PVE 4 really does not have the software to use a quorum disk, so you need to go to 3 nodes. I find that even running non-HA with two nodes is inconvenient, because sometimes VMs just don't start on reboot of one of the boxes. To solve that, my project this week is to procure a nice cheap box to just be a quorum participant. My leading contender right now is http://store.netgate.com/ADI/RCC-DFF-2220.aspx but I need to make sure PVE will install on a system with no graphics display device (ie, only serial console).
 
I've a 3 node cluster, 2 nodes with drbd9 storage (I cross my fingers...), and the 3° is a cheap Mitac Pluto E220 with a small mSata ssd and 8GB of RAM. The only drawback so far is that if you buy enterprise repository access, the key for the cheap node must also be included in the purcase.
 
Can yo confirm this please :
- if you don't need automagical HA, you can have a 2 nodes cluster, but you will have to fight when you will want to migrate VMs from a down node (is it at last possible ?)
- if you want automagical HA, you need at last 3 working nodes because of the quorum algorithm (and when a node fails, do quick resolve the problem because a problem on a second node could lead to an instable/bistable cluster)
 
Can yo confirm this please :
- if you don't need automagical HA, you can have a 2 nodes cluster, but you will have to fight when you will want to migrate VMs from a down node (is it at last possible ?)
- if you want automagical HA, you need at last 3 working nodes because of the quorum algorithm (and when a node fails, do quick resolve the problem because a problem on a second node could lead to an instable/bistable cluster)
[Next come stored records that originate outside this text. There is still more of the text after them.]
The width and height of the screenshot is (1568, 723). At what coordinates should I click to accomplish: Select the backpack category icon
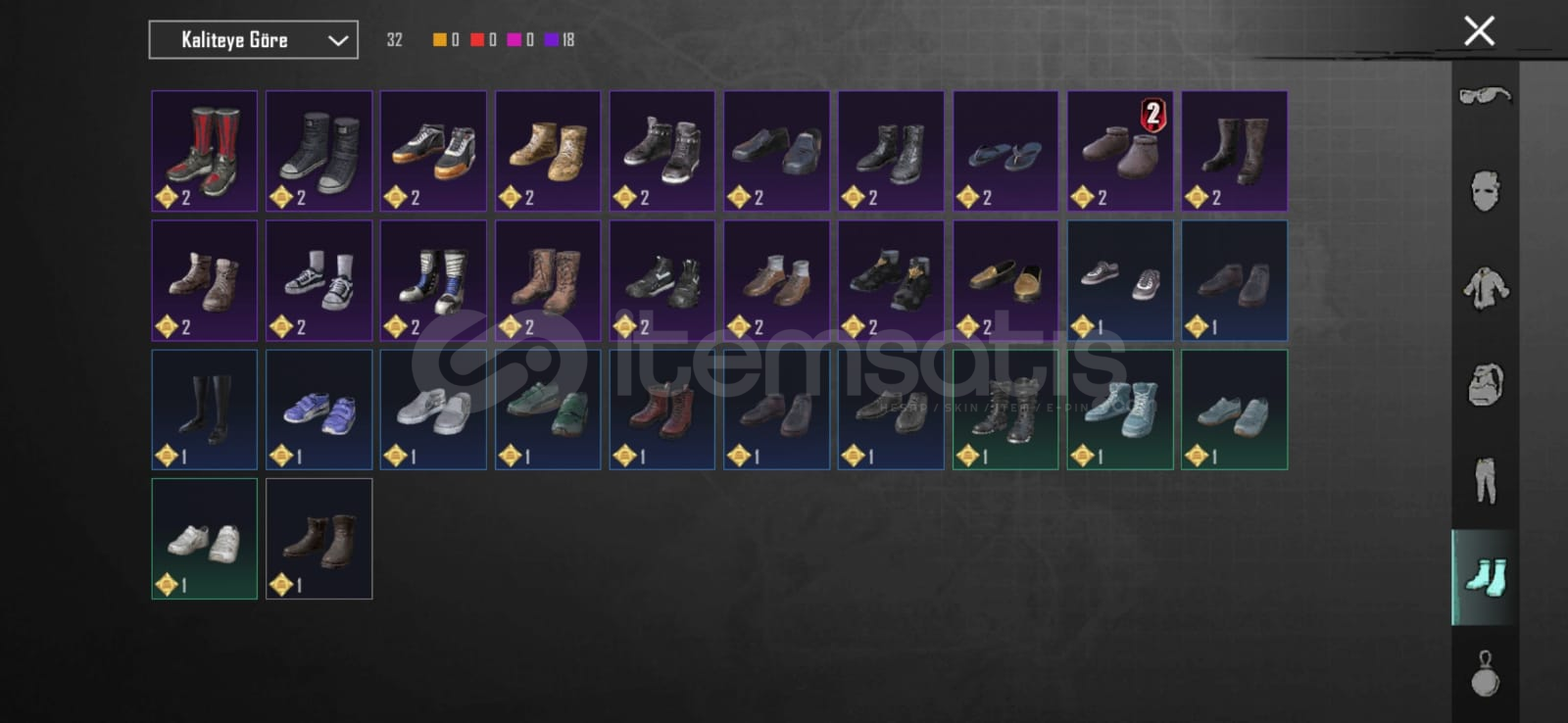1485,384
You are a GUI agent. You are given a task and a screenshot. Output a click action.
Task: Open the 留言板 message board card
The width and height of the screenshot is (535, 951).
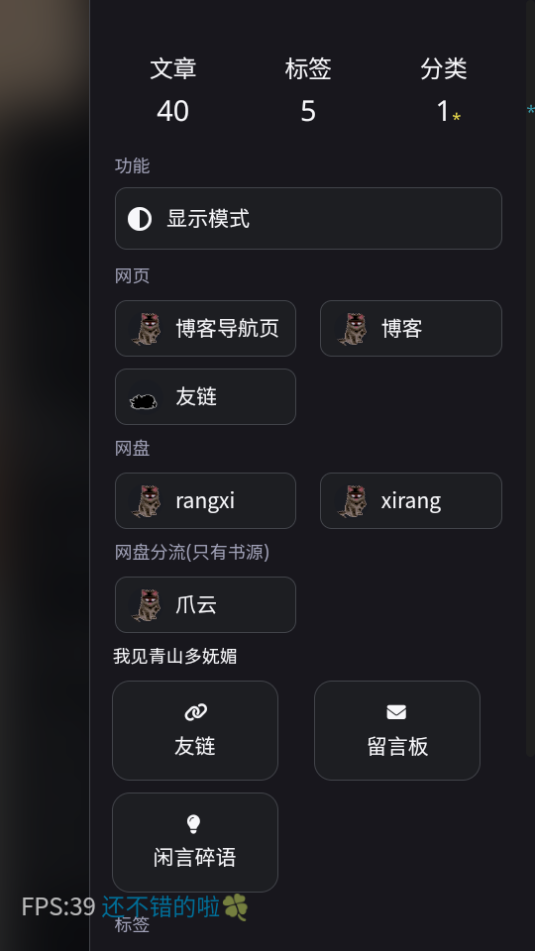tap(397, 730)
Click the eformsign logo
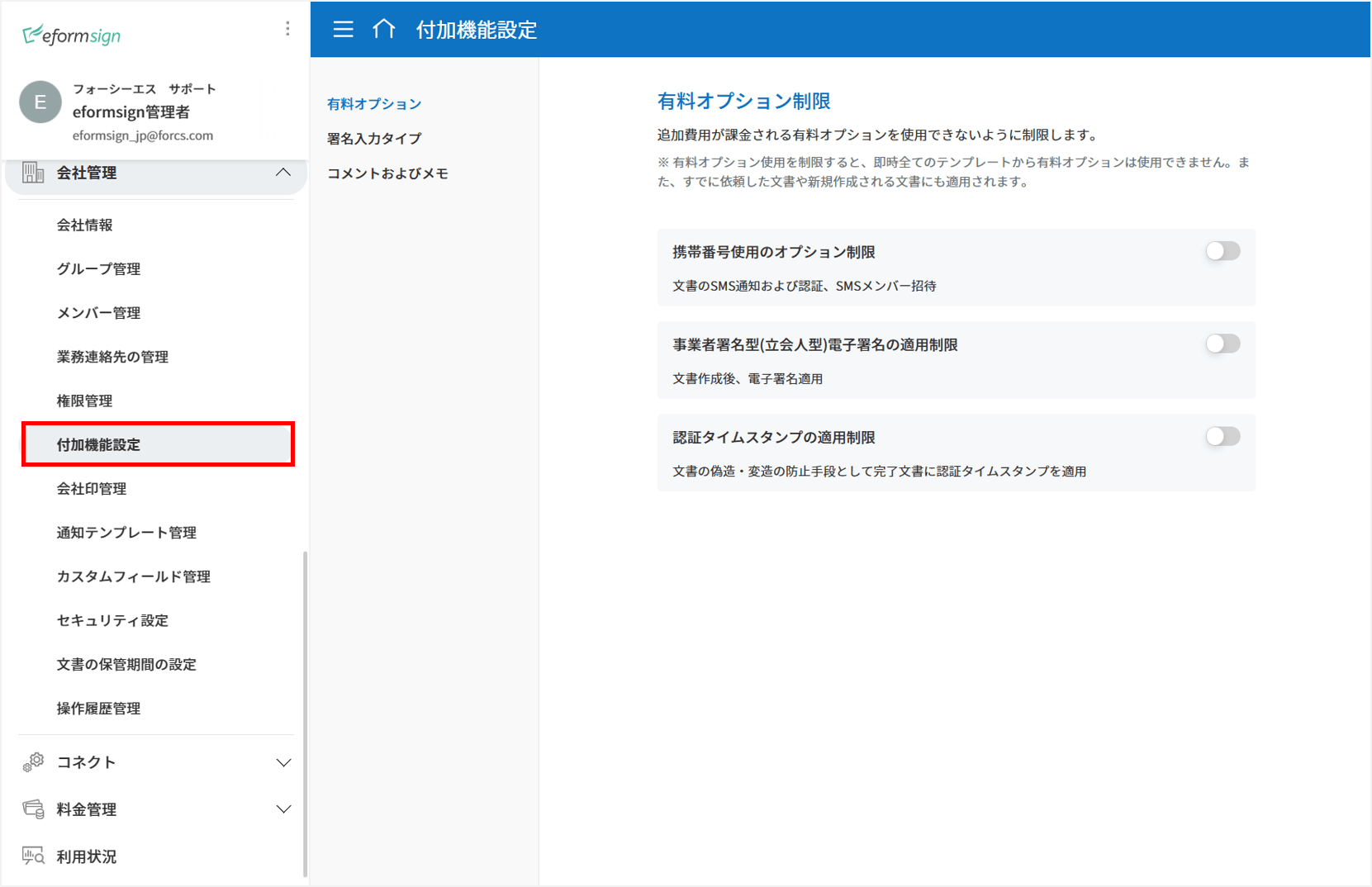Image resolution: width=1372 pixels, height=887 pixels. 72,36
You always have to fight to migrate vms (I've asked multiple times to be able to do it through GUI, search the forum), you have to "mv" config files in the cluster path of the surviving server, having the quorum or not. Without quorum you just have, in addition, to manually force it to 1 to be able to manipulate configuration for the mv above and have the node work fine.
Only HA does the migration "automatically", you can't click on the died host in the gui and select "migrate", nor you have other GUI way to do so.
In any case, a cluster needs minimum 3 nodes, forcing quorum to 1 COULD be dangerous if you are not aware of the real (physical) state of the died server (starting the same VM in 2 nodes destroyes it), and with proxmox 4.1 HA with 2 nodes is out of questions.
All the above AFAIU and from what I've experienced so far (testing "bad conditions" in a virtualized 3 nodes cluster).
AFAIU, es. in case of a SAN, VMWare has a better model where HA with 2 nodes is safe (the node is considered alive based on multiple conditions, and the more clever one is the ability to contact the storage, not only the other nodes like in Proxmox).
 
mmenaz : thank for your experience sharing.
I thinked about a potential upgrade in proxmox HA communication :
- either ha layer could discuss with the other nodes on every ethernet interface and on several IPs or at ethernet level (this last is less whicheable in terms of WAN topology) - ie communication on data or service interfaces
- either a big ethernet bonding (2,3,4 eths) with vlans and virtual bridges on it (admin, service, data) - no need to modify HA software - but less secure in terms of flow segregation (physical vs software)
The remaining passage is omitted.